*Given request*.
Can you copy out, unchanged, the lines from the one containing "Task: Open the Instructions help button" through the end of the records, including both of those ends?

*Material to process*.
▽

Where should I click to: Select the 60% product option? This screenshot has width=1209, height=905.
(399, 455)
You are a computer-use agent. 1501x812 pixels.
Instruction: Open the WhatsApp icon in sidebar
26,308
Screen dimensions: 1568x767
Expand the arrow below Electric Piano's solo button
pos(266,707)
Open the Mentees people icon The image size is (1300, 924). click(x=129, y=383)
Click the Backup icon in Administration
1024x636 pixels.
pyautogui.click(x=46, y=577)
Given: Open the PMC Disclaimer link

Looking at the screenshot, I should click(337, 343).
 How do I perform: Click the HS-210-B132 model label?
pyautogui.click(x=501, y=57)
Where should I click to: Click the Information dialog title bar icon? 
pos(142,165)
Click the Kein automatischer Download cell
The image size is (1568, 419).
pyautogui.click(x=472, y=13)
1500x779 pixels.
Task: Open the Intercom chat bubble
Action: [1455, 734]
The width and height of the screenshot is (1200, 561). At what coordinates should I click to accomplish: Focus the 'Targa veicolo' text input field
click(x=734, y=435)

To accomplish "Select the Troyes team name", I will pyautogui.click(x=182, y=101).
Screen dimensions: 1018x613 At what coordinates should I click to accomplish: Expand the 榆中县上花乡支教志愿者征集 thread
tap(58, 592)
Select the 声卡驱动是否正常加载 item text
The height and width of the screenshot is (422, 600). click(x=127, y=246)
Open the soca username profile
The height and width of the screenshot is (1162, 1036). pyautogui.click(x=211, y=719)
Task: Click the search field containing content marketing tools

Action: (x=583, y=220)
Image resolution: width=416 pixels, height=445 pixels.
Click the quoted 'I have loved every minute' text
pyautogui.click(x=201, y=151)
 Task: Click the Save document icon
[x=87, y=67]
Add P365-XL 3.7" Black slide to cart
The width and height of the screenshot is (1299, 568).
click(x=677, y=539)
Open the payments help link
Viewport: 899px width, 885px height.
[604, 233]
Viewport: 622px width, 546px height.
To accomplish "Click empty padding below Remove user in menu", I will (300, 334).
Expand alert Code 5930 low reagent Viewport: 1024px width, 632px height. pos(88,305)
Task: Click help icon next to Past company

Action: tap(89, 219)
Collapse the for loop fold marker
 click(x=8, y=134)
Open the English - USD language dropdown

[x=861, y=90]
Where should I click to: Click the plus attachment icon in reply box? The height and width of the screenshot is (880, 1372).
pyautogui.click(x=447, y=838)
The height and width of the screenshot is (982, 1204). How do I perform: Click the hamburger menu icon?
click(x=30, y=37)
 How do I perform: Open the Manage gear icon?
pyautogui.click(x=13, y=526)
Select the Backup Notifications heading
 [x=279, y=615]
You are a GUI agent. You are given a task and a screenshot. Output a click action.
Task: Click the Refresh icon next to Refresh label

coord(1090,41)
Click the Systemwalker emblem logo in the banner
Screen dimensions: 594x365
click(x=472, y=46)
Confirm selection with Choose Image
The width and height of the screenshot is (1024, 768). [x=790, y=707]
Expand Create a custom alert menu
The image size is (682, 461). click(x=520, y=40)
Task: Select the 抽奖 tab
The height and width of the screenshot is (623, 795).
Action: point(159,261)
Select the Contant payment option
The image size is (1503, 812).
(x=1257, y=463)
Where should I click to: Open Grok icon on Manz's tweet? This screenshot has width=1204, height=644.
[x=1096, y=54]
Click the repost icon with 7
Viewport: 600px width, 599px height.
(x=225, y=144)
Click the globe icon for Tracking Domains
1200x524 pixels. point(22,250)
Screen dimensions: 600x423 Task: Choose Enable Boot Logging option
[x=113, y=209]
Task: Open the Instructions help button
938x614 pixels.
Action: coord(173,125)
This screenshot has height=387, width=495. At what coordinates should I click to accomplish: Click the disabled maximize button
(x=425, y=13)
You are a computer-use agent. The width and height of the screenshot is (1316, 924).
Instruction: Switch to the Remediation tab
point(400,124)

△

*Task solution*.
Task: Open the Instructions help button
938x614 pixels.
Action: coord(173,125)
This screenshot has height=387, width=495. At what coordinates should I click to accomplish: Click the disabled maximize button
(x=425, y=13)
You are a computer-use agent. The width and height of the screenshot is (1316, 924).
Instruction: Switch to the Remediation tab
point(400,124)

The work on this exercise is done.